What's more, the liberal administration that now rules oil-rich Alberta announced in December a new "green" policy plan of its own that would cap the province's greenhouse-gas emissions from oil sands production at 100 million metric tons a year.

Not surprisingly, Standard and Poor's in December downgraded Alberta's credit rating, citing the province's weakening revenue forecasts and its expanding debt burden.

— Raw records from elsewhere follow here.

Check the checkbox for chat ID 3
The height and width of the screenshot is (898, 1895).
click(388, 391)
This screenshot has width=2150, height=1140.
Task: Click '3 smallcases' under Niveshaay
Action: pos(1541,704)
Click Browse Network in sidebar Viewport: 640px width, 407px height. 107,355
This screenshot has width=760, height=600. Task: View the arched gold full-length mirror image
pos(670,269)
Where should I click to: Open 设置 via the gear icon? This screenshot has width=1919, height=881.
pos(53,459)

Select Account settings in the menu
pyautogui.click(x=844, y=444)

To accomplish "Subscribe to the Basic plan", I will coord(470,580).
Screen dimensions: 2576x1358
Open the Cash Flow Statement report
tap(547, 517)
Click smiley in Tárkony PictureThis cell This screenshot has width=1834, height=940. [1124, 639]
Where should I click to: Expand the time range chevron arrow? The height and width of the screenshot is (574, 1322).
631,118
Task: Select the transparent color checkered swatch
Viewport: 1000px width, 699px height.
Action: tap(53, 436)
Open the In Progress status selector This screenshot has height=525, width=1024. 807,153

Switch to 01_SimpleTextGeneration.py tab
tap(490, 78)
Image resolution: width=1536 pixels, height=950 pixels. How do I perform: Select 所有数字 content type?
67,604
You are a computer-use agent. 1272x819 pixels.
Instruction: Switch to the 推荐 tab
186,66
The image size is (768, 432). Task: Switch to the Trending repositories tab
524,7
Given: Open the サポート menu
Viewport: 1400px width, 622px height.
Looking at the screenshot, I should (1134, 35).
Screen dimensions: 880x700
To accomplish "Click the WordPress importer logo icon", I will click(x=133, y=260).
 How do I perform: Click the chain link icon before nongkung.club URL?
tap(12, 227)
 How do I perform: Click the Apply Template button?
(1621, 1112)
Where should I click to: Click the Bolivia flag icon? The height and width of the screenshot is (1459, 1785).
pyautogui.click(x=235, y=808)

The Alberta government's most recent budget optimistically forecast oil prices at $50 a barrel in 2015 and $61 in 2016-17. After falling more than 70% from their midsummer highs in 2014, oil prices now hover at below $30 a barrel, which has devastated tax receipts for Canada as a whole and Alberta in particular.

Exploration and production giants such as ConocoPhillips, Exxon Mobil and Royal Dutch Shell are deeply invested in the Canadian oil sands, joining Canada-based oil sands giant Suncor Energy (SU) - Get Report in producing ever-more oil from the region.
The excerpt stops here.